Le match qui m’a fait me sentir vieux pour la première fois

 

Niveau de compétition : 3è tour
Classement adverse : 15/2
Surface : Sorte de bac à sable
Sensations : Excellentes (c’est ça le pire…)
Magnitude d’énervement sur l’échelle de Benoît Paire : 8

 

Jouer des jeunes et les faire fissurer, normalement, c’est ma spécialité (à relire ici). Mais parfois, ça se ne passe tout à fait comme prévu, à l’instar de mon dernier match où c’est moi qui ai fini par me sentir comme un vieux con…

 

Cher TDM !

Comme tu l’as compris, je suis dans une « mood » un peu nostalgique aujourd’hui. Depuis quelques jours, depuis mon dernier match en fait, j’arrête pas de ressasser cette question : et si, ça y est, j’étais vieux ?

Bon, tennistiquement, je sais bien que je suis pas de la première fraîcheur, hein… J’étais devant la télé la dernière fois qu’un Français a été en finale à Roland Garros, en l’occurrence Henri Leconte en 1988 (même si je me souviens être allé jouer dans la rue avec mes voisins après le 1er set). J’ai assisté en « live » à un match de ce même Leconte contre Andreï Chesnokov lors de ma première venue à Roland-Garros en 1990. J’ai porté des survêts fluos en peau de pêche avec des fermetures éclairs à chaque cheville, que je faisais négligemment remonter sur mes Reebok Pump. Je les ai parfois assortis avec les polos Nike à rayure d’Agassi. J’ai joué avec des Pro Kennex avec du sable dedans. J’ai lu Tennis de France. J’ai vu jouer Brad Gilbert à Bercy. J’ai appris à jouer avec des balles Nassau sans pression. En coup droit et au smash, mon prof me faisait pointer la balle du doigt comme si j’étais sûr avec ça de bien la centrer. Je lui ai fait péter un câble en adoptant la prise Berasategui alors qu’il s’évertuait à m’enseigner la prise Tauziat. J’ai vu gagner des Suédois. J’ai vu Boris Becker sobre. Et Agassi avec des cheveux. J’ai vénéré les jambes de Steffi Graf. J’ai connu le tennis sur gazon (je veux dire, du vrai gazon).  J’ai imité le revers sauté à deux mains de Rios, sans jamais le réussir. A défaut, je jouais comme lui avec la casquette à l’envers, persuadé qu’au moins comme ça, j’étais beau gosse. Bref, niveau balle jaune, on peut dire que j’ai un côté un peu vintage. Mais jamais je n’ai pensé être has-been. Du moins, jusque-là…

 

 

Et puis, c’est arrivé. Ce putain de match, que je sentais pourtant bien, au demeurant. Mon entrée en matière avait été à marquer d’une pierre blanche puisque, pour la première fois, j’avais réussi, en match, à mettre des revers liftés à une main dans le court, une sorte d’accouchement symbolique, neuf mois après avoir adopté ce revers à une main. A tout le moins, un petit déclic plein de promesses, obtenu au prix d’un massacre des murs de ma chambre. Et confirmé ensuite par des sensations très correctes à l’entraînement.

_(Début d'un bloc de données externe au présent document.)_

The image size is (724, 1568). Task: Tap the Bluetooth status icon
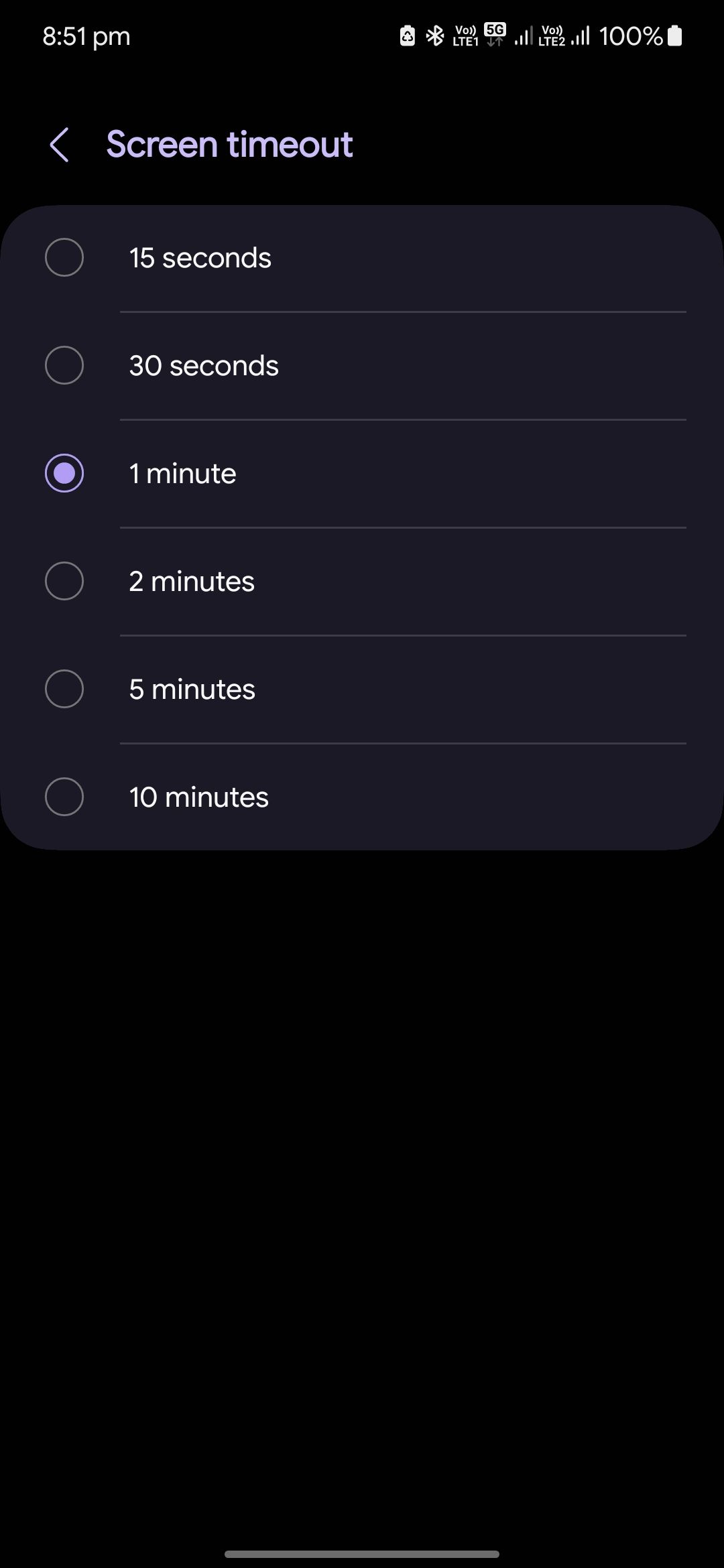coord(436,36)
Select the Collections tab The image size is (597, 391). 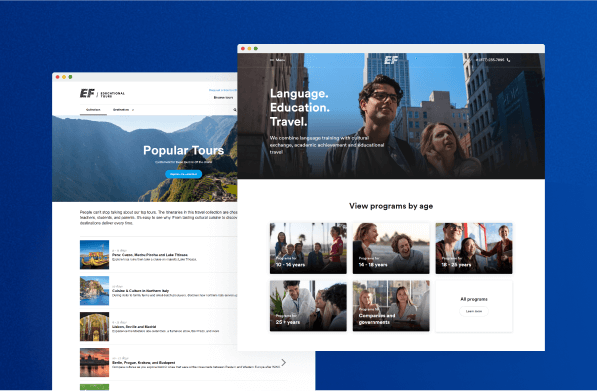pyautogui.click(x=93, y=110)
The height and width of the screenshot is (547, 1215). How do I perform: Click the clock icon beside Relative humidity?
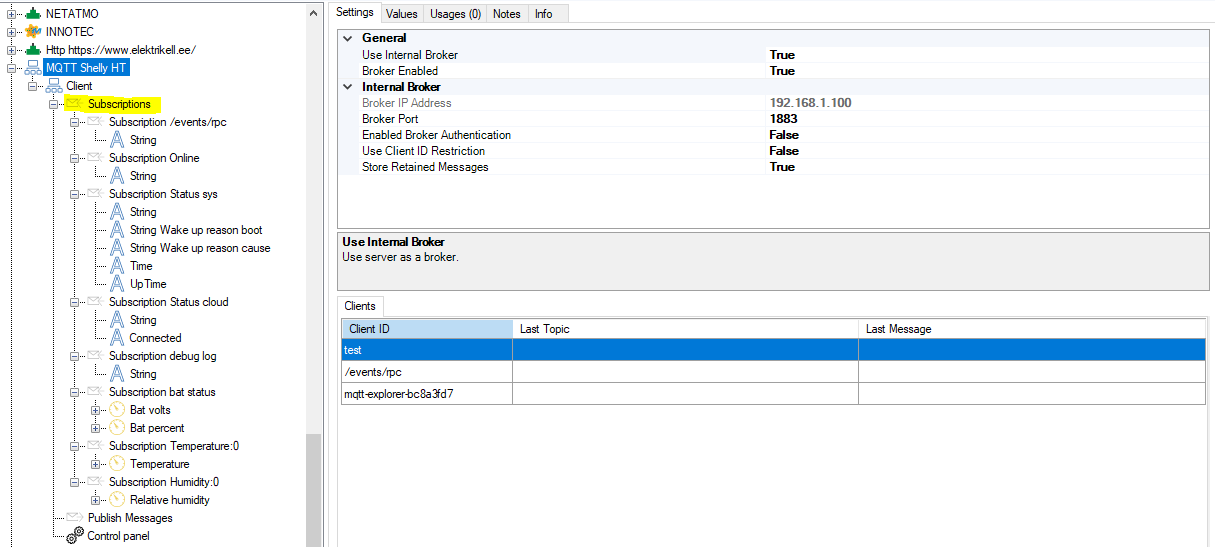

Bref, ce match, je le sentais plutôt bien. Pourtant, c’était un match en perf. Mon adversaire supposé du tour précédent m’avait gratifié d’un sommet de tennismandemerdattitude en déclarant forfait après 10 jours de palabre (je sais pas si tu connais le Trophée Chatrier, on doit s’arranger pour fixer une date dans un laps de temps donné avec son adversaire, ce qui débouche généralement sur des discussions sans fin qui te font regretter la rigidité cadavérique des juges-arbitres des tournois parisiens) durant lesquels il m’avait successivement gratifié d’un déplacement professionnel, d’une grippe d’un de ses mômes puis d’un bobo au genou avant finalement de renoncer, au prétexte très grandiloquent que « mon corps n’est pas apte à jouer au tennis en ce moment. » Bon, du coup, adieu le tour de compression à mon classement. Et bonjour le match en perf direct, donc.

 

Miss, regarder comment faire fissurer ton cheum…

 

Mais qu’à cela ne tienne. Le jour du match, les sensations sont bonnes, pour ne pas dire excellentes. La surface installée dans la salle quasiment neuve où nous évoluons, chez mon adversaire, est d’excellente qualité elle aussi, et je ne manque pas de lui en faire le compliment. Mon adversaire ? Un petit jeune d’une vingtaine d’années venu avec sa copine pour l’encourager. Oh, c’est-y pas mignon, ça ? Je trouve ça touchant. D’abord parce que je pense que le jour où ma femme à moi se déplacera pour voir un de mes matches de tennis, Michel Drucker ne fera plus de télé, autant dire que ce jour n’arrivera jamais. Ensuite parce que le fait d’avoir un « public », fût-il constitué d’une seule personne, eh ben c’est cool. On plaint toujours ces pauvres champions quand ils doivent attaquer un match devant un public « clairsemé », avec des loges abandonnées par ces méchants VIP qui préféreront toujours se délecter d’un toast que d’assister à un toss. Mais on en parle, des conditions dans lesquelles on doit jouer, nous ? On leur explique, ce que c’est qu’un public « clairsemé » ? Ils savent ce que c’est, la solitude du tennisman de merde obligé parfois de parler à une vache au bord d’un court en rase campagne pour canaliser son angoisse ? Bref, la Miss est là et je trouve ça bien. Je vais me faire un plaisir à faire fissurer son cheum.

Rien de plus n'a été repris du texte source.